#### Set exercise:
In the data, rewrite the lines from the one containing "ログイン (910, 14)" through the end, inclusive, with "クチコミ" changed to "口コミ" and nothing else altered.
◇ ◇ ◇ ◇
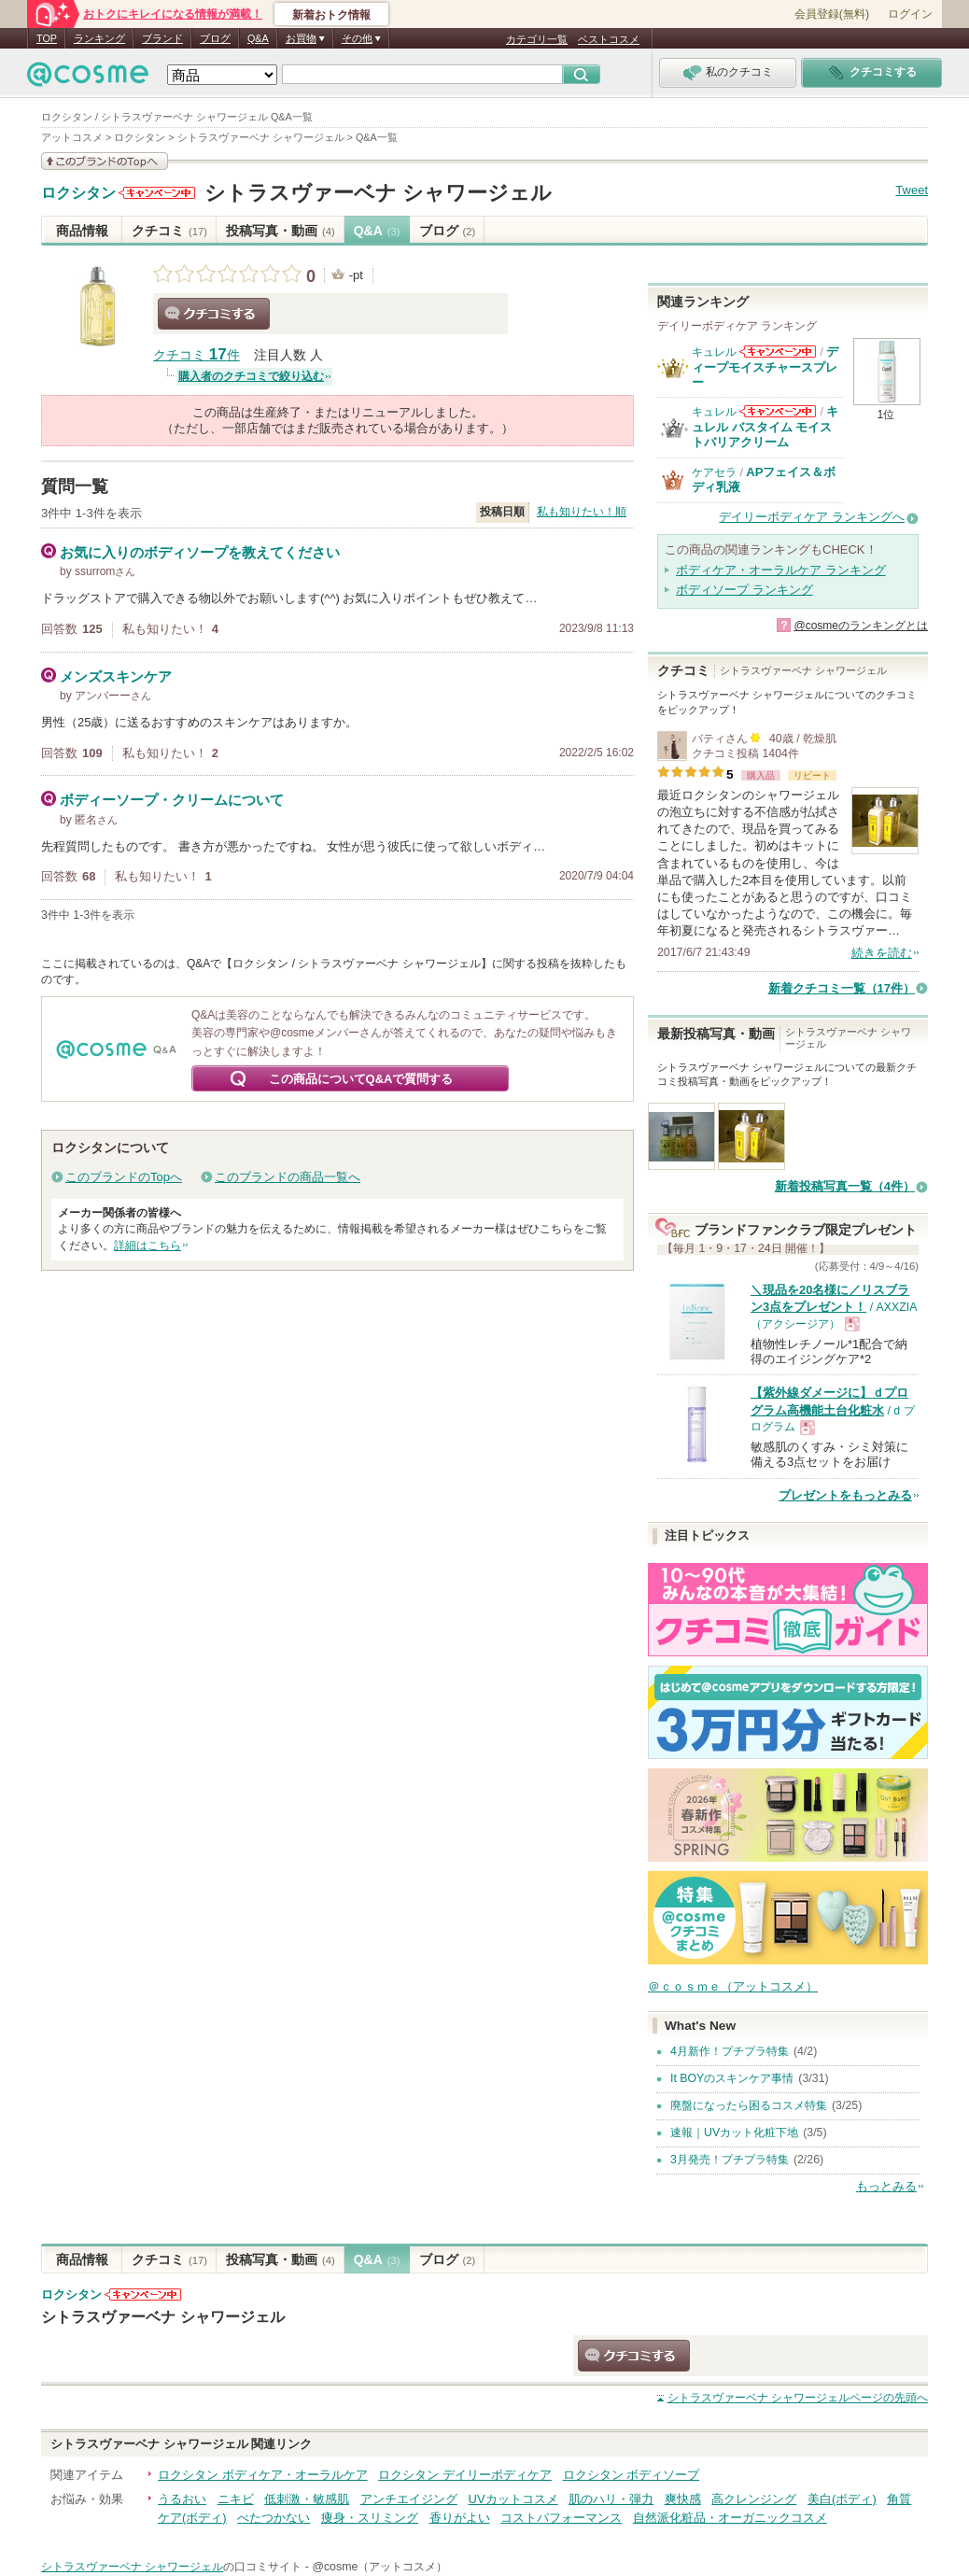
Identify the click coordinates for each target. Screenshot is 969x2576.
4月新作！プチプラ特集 (729, 2051)
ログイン (910, 14)
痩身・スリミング (369, 2518)
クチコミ (169, 230)
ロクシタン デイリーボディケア (465, 2475)
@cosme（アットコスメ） (379, 2566)
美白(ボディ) (842, 2499)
◇ ◇ ◇ ◇
#### Output of the exercise:
ログイン (910, 14)
痩身・スリミング (369, 2518)
口コミ (169, 230)
ロクシタン デイリーボディケア (465, 2475)
@cosme（アットコスメ） (379, 2566)
美白(ボディ) (842, 2499)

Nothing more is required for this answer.